Tuesday, January 7, 2020

Look! Up In The Sky!

Why right now, as Donald Trump faces a potential impeachment trial in the United States Senate next week?
Senator Elizabeth Warren, quoted in "Democratic Presidential Candidates Criticize Trump For Ordering Soleimani Strike"
The implication is clear; President Trump understood that the strike against Iranian Major General Qassem Soleimani would shift attention away from domestic political events. And I guess I can understand that logic, but it's always seemed to me that the President has always had ways of directing the media spotlight to himself. So if he decided that people weren't paying enough attention to him, there are plenty of avenues that he could have pursued without the risk of a broader conflict.

An effort to distract presupposes, by definition, that the person running the distraction thinks that there is something else that people want to, or should, pay attention to. But for the President, it often seems that the thing that everyone should be paying attention to is HIM. Full stop. The President is always looking to be the center of attention because he believes that he deserves it, that it's the best thing for everyone or whatever. In that sense, he's something like the class clown back in 3rd grade - the teacher may be convinced that he's part of a cover up for some other malfeasance, and some kids in the class may try to use his antics as cover; but in the end, the class knows that the clown operates on nothing more than the belief that their worth as a person is a direct function of their ability to keep all eyes on them.

The other thing about charges of intentionally "distracting" the public is that one wonders why anyone would think that it would work. Opposition politicians, not to mention activists among the public are always quick to jump on perceived attempts to distract the public and to wave the flag for whatever thing that the public is allegedly being distracted from. Therefore, in order for distraction to work as intended, everyone needs to be asleep at the wheel to begin with, and this, one supposes, would obviate the need to distract people.

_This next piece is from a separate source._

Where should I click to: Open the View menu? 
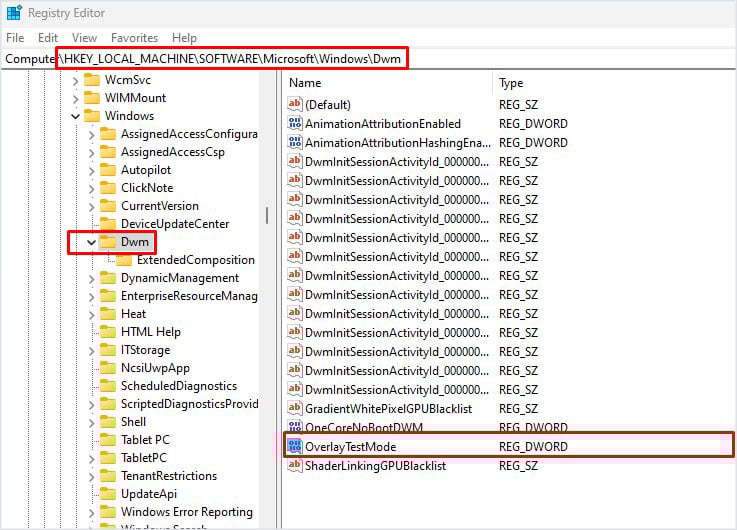84,38
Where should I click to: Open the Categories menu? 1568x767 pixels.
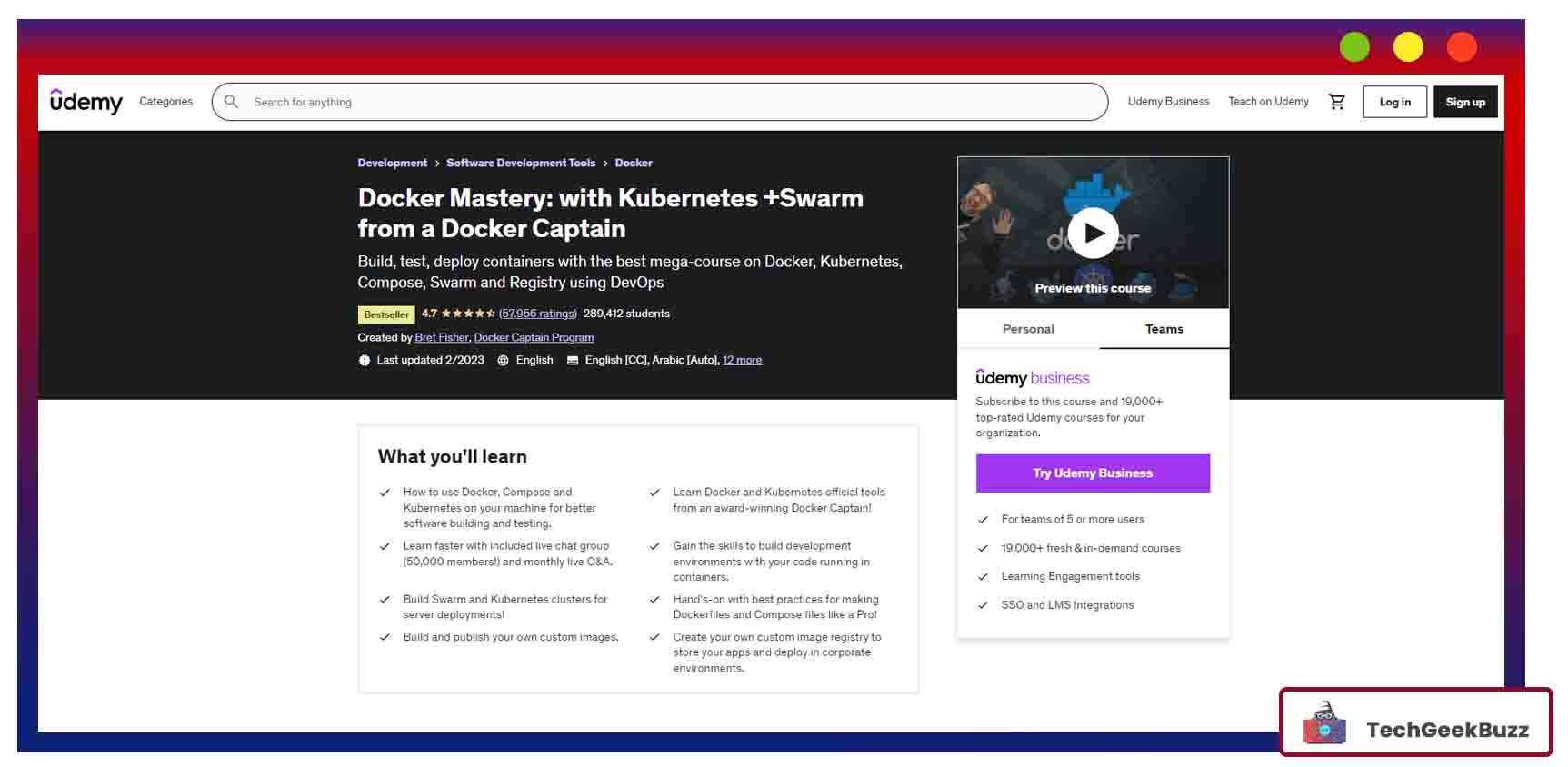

But charges of distraction also presuppose that the public does a poor job of placing its attention. And this speaks to what events and circumstances "deserve" the public's attention. I tend to be of the opinion that the public does a fairly good job of attending to those things that it wants to attend to. And while a critic may come to the conclusion that such attention is misplaced, that argument is often based on the critic's idea of proper public priorities, rather than the public's. Charges of distraction tend to be self-referential in these cases; the reason why something should be the center of attention is that someone is attempting to distract the public from it... unimportant things don't merit distracting people from them. But the reason the public continues to apportion its limited attention as it does is because it works for their goals. And if the escalating situation with Iran captures a greater mindshare than impeachment, it will be because the public has chosen for it to be that way.